Contrasting musical motifs give rise to the expressiveness of this movement. Unlike final movements that are composed in the eighteenth and nineteenth centuries, there is no sense of triumph in the Alleluia that is stated at the beginning of the movement. Rather there appears to be a sense of relief in the motif, highlighted by a crescendo and immediate decrescendo.
The Laudate begins slowly also, with the 'D-E fl-B fl' figure repeating slowly over the timpani, harp, and two pianos. As in the other movements, the pianos are substitutes for the violins and violas.
The choir frees itself from its chains and rises, being joined eventually by the whole orchestra and stopping on a major chord. The choir then goes into a prayerful piano chant of Dominum.
A fanfare of horns and bassoons then erupts, with grandeur and immediacy. The fanfare carries scales and glissandos and numerous rhythmic figures, especially the woodwind triplet figure which sudden appears and just as quickly subsides.
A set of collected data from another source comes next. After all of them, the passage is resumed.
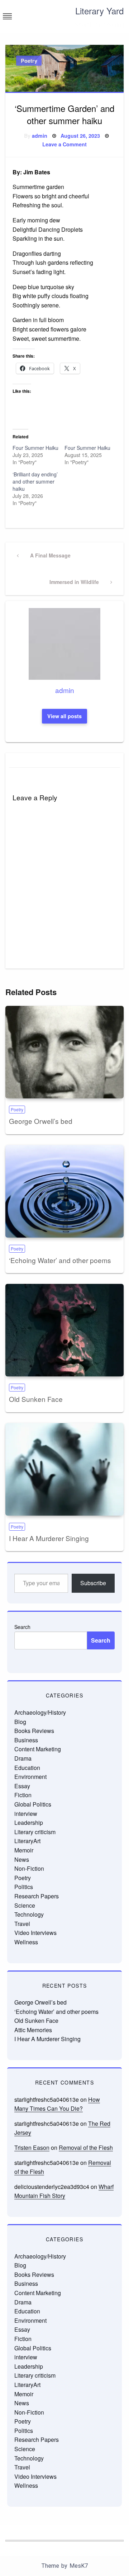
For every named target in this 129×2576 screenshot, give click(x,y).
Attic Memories (33, 2030)
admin (39, 135)
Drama (23, 1758)
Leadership (28, 1822)
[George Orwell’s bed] (64, 1052)
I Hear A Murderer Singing (49, 1538)
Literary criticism (35, 1832)
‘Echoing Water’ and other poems (60, 1260)
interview (25, 1813)
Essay (22, 1786)
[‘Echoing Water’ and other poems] (64, 1191)
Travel (22, 1924)
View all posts (64, 716)
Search (22, 1626)
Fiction (23, 1795)
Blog (20, 1722)
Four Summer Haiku (35, 447)
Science (24, 1905)
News (21, 1859)
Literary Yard (99, 10)
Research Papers (36, 1896)
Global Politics (32, 1804)
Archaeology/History (40, 1712)
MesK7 (79, 2565)
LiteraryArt (27, 1841)
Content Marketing (37, 1749)
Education (27, 1767)
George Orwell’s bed (40, 1121)
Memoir (23, 1850)
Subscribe (93, 1583)
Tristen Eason (31, 2147)
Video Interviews (35, 1933)
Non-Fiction (29, 1868)
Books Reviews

The Laudate Eum in sono tubae takes up again the initial motif on two adjacent notes as in the first movement, but now in major seconds.. Very soon this narrows to a single note, all under the watchful eye of the percussion that is accentuated by the seemingly untuned orchestra.
The sighing Alleluia is again repeated in a short passage. There is a dramatic pause in the music, which Stravinsky uses in other works, especially in the Postlude of his Requiem Canticles. The feeling of awe and reverence is instantly remembered in the midst of the devout frenzy.
The return of the triplet motif with appregios and horn calls signals the section that, in Stravinsky's own words, was inspired "by a vision of Elijah's chariot climbing the Heavens. Never before had I written anything quite so literal as the triplets for horns and piano to suggest the horses and chariot (Craft, Dialogues)."
This is followed by a song with an undulating melodic line. The voices join in and lift it in a crescendo, when the music becomes molto meno mosso and piano subito and enters the Laudate Eum in cymbalis bene sonantibus.
Solemnly, the motif is intoned to trumpets and strings, over the timpani, harp, and twin piano ostinato. This section is then developed in a swirling fashion. The bass, consisting of the harp, two pianos, and timpani, accompany in an ostinato of falling and rising fourths.
The last echo of the opening Alleluia lead to the unison Laudate as in the beginning of the movement.